In November we ran our series of stories on cellphones, and the multitude of tasks people were turning to them for, everything from location-based services to medical applications to mobile payment tools.

And though we've known for a while that some people are more comfortable typing on a Blackberry than they are on a keyboard, this latest piece of news caught us by surprise: Half of Japan's top 10 bestselling novels in the first six months of 2007 were written using the mobile phone.

That according to a story from the Sydney Morning Herald (which we read by way of Techmeme and Techcrunch). As a 21-year old woman - and best-selling author - who goes by the nom de plume "Rin" explains:

"I started writing novels on my mobile when I was in junior high school and I got really quick with my thumbs, so after a while it didn't take so long. I never planned to be a novelist, if that's what you'd call me, so I'm still quite shocked at how successful it's turned out."

The article is a fascinating read, perhaps mostly because the medium appears to be shaping not only the kind of authors it attracts, but also the way stories are told.
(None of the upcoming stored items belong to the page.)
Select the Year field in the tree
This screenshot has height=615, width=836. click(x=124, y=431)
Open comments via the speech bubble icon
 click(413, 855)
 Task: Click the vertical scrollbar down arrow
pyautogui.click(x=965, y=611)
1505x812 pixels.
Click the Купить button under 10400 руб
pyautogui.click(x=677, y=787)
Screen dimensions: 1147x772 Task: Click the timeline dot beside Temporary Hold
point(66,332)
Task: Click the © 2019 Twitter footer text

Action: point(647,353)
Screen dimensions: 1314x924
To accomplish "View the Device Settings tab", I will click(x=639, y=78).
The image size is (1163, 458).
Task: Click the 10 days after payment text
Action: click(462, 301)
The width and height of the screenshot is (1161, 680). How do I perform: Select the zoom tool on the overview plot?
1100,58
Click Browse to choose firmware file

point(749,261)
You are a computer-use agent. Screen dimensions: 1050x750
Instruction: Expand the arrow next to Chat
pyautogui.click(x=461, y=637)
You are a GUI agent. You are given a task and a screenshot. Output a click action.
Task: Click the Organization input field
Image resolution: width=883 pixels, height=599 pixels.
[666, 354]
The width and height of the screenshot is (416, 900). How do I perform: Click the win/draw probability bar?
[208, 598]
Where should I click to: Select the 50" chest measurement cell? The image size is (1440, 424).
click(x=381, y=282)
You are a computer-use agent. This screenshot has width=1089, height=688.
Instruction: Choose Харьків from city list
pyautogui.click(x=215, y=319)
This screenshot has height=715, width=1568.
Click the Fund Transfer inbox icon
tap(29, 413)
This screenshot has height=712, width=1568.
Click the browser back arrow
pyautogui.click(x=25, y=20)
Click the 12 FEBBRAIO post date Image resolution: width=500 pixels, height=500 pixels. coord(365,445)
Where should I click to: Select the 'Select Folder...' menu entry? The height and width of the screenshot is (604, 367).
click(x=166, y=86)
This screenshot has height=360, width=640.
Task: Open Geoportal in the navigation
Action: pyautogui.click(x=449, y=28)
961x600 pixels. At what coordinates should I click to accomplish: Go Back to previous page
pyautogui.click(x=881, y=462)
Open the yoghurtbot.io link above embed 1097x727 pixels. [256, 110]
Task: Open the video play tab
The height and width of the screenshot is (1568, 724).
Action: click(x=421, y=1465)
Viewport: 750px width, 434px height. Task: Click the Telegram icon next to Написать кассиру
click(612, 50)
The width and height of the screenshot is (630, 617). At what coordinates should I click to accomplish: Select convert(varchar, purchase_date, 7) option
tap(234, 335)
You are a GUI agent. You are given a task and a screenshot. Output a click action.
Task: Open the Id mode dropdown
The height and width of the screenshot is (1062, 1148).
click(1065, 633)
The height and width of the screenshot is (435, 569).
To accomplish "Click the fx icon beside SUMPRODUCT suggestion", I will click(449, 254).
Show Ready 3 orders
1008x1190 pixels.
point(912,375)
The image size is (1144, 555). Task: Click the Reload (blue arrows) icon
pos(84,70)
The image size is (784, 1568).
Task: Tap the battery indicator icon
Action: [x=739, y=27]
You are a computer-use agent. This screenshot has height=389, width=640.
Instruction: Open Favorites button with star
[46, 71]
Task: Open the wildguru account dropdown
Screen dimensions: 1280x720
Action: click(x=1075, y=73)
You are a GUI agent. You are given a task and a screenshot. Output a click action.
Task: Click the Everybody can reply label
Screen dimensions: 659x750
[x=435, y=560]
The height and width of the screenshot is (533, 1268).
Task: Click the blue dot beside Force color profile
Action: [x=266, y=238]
As the Morning Herald explains:

The stories traverse teen romance, sex, drugs and other adolescent terrain in a succession of clipped one-liners, emoticons and spaces (used to show that a character is thinking), all of which can be read easily on a mobile phone interface. Scene and character development are notably missing.

Japan has long been on the cutting edge when it comes to reading novels, or serials of novels, using a mobile phone. But actually using the phone as the tool for both the writer and the reader is a very information-age type of leap: It would be like reading a typewriter or viewing a painting on the brush. Or looking at a camera to see a photograph ... oh wait, we do that already.